'''

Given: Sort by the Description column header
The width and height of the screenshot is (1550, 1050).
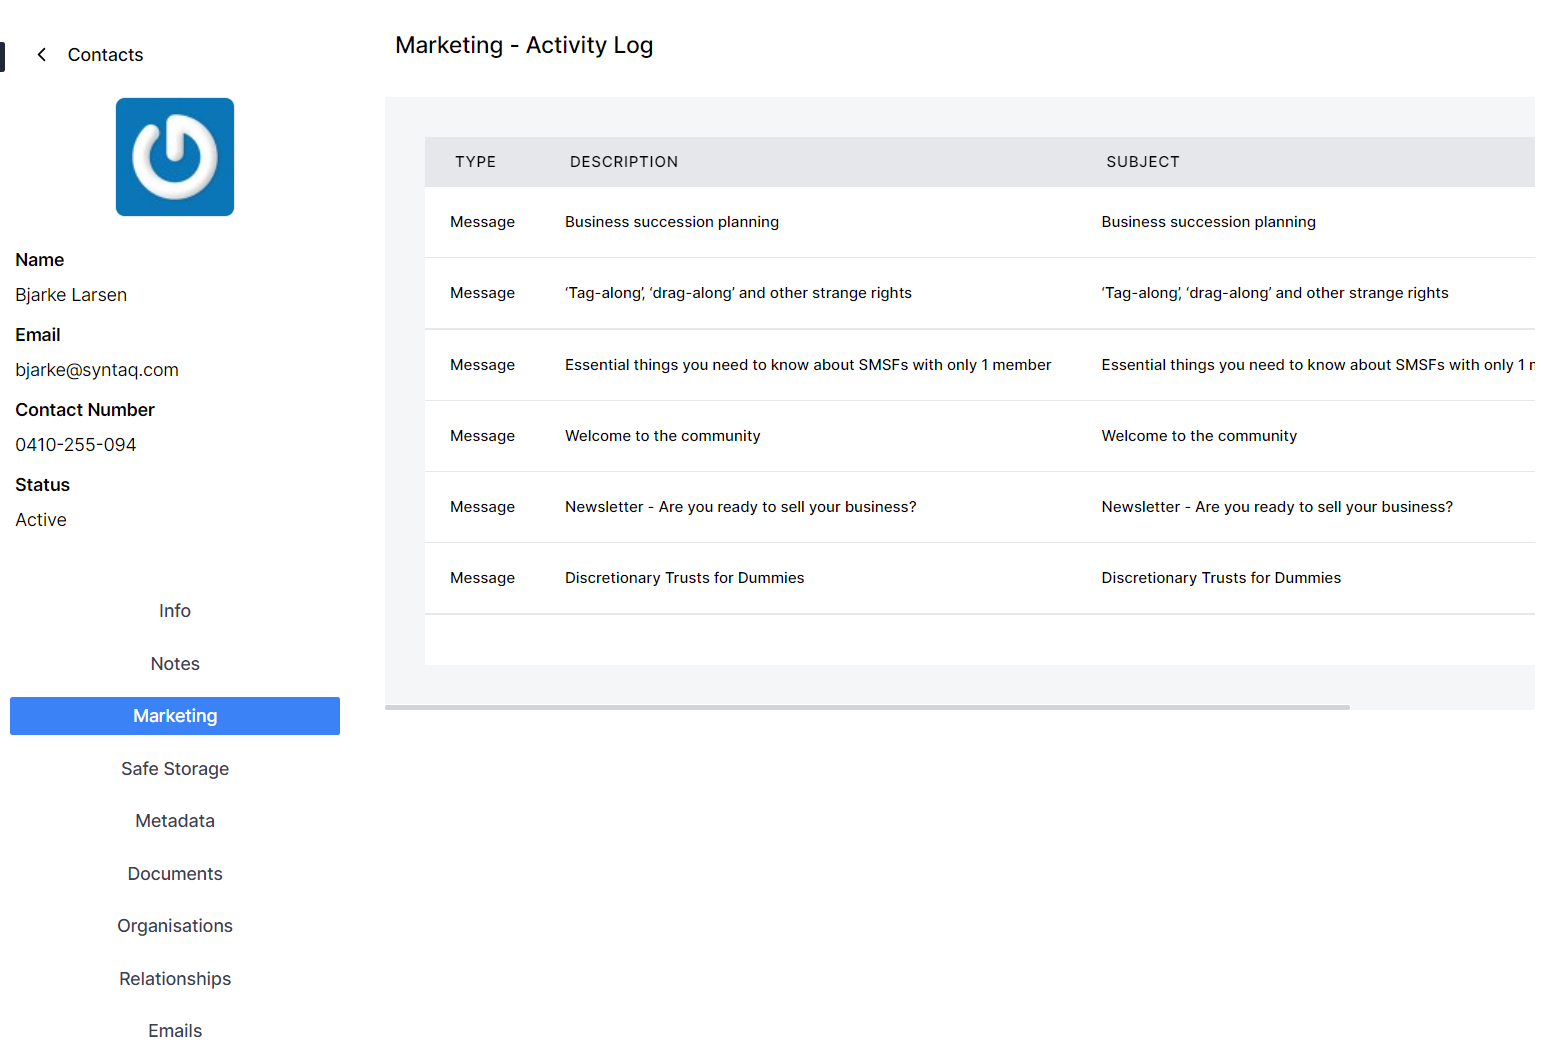Looking at the screenshot, I should coord(623,162).
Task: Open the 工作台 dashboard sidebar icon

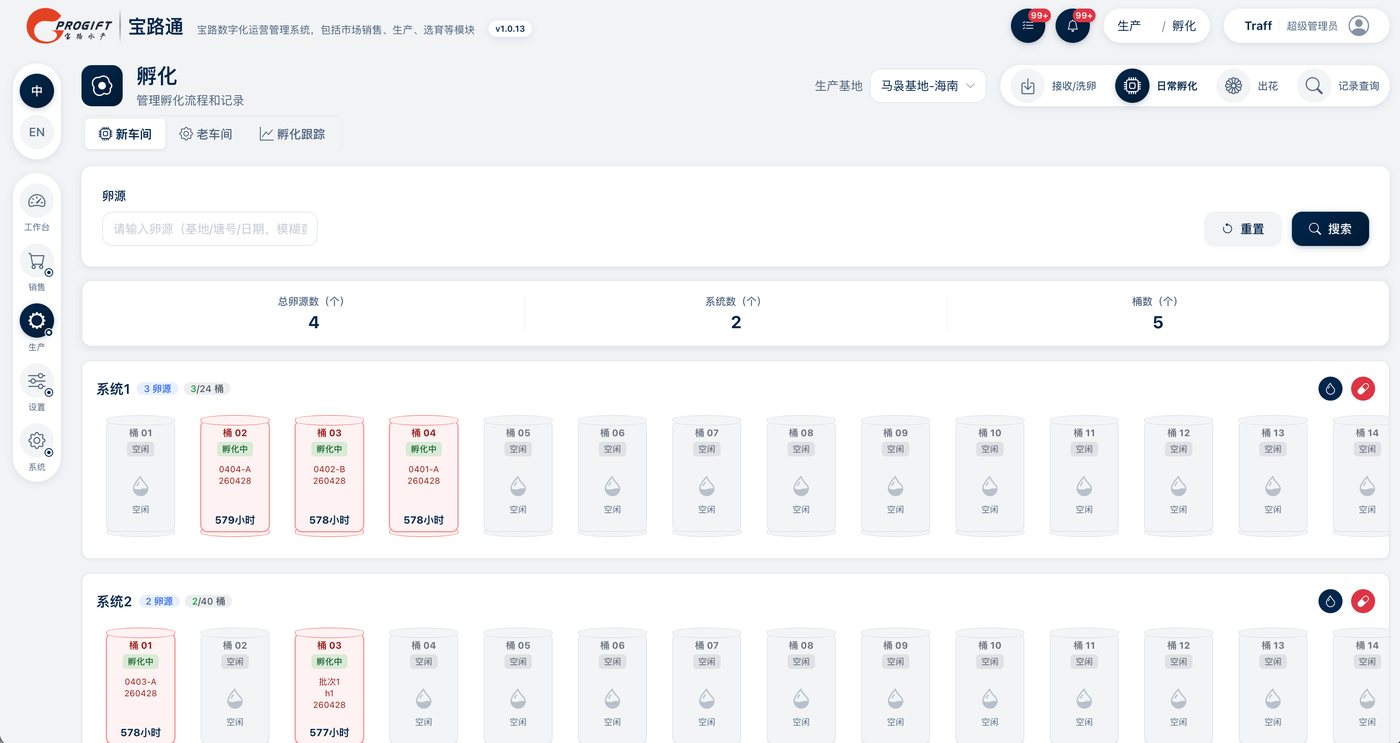Action: click(x=37, y=201)
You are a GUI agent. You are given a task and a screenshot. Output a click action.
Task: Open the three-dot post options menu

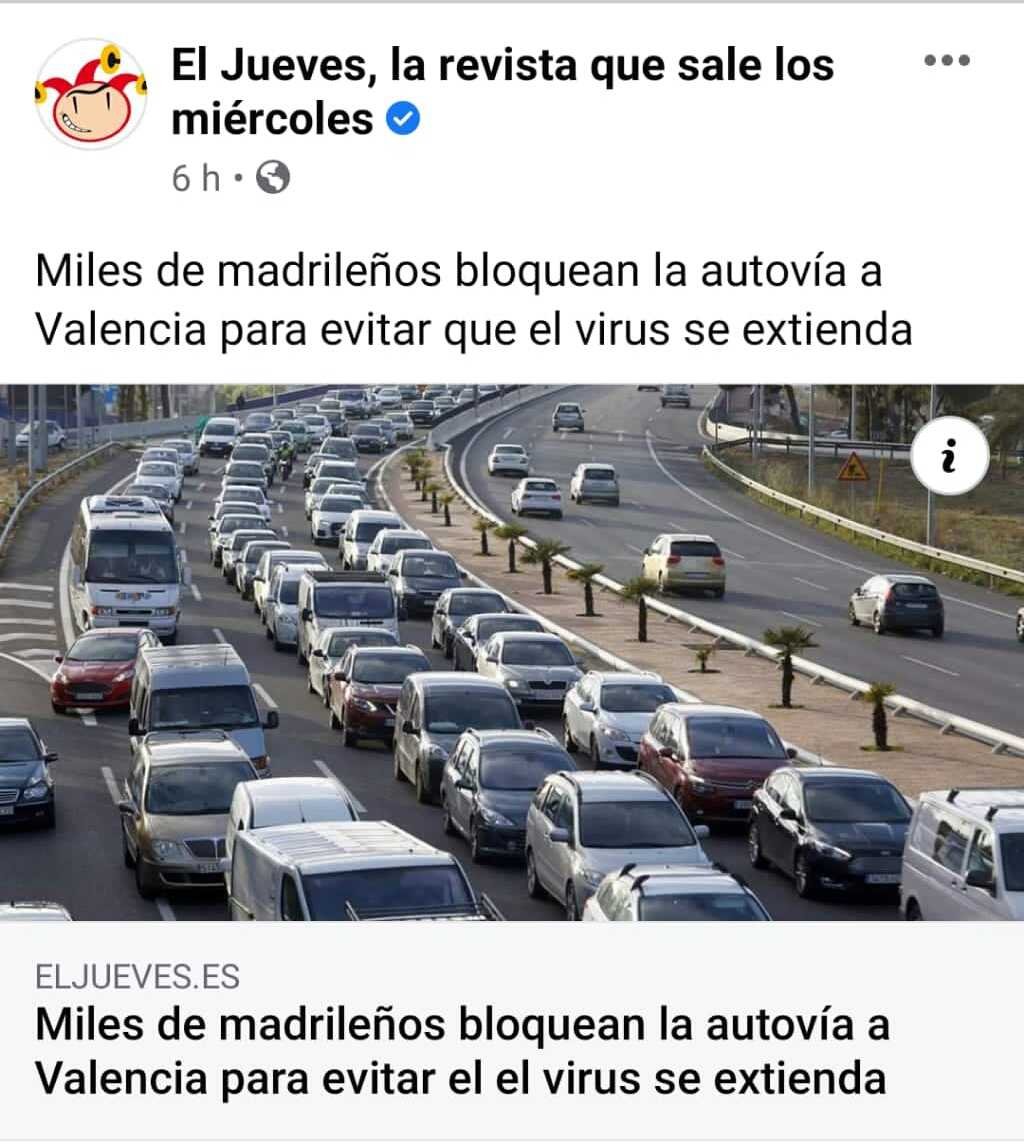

'''

__Directions__. Quote the records word for word, starting at the line that contains "You are a GUI" and continuing through the end of the records. Leave the pictures out of your answer.

__Response to the task__.
You are a GUI agent. You are given a task and a screenshot. Output a click action.
Task: Open the three-dot post options menu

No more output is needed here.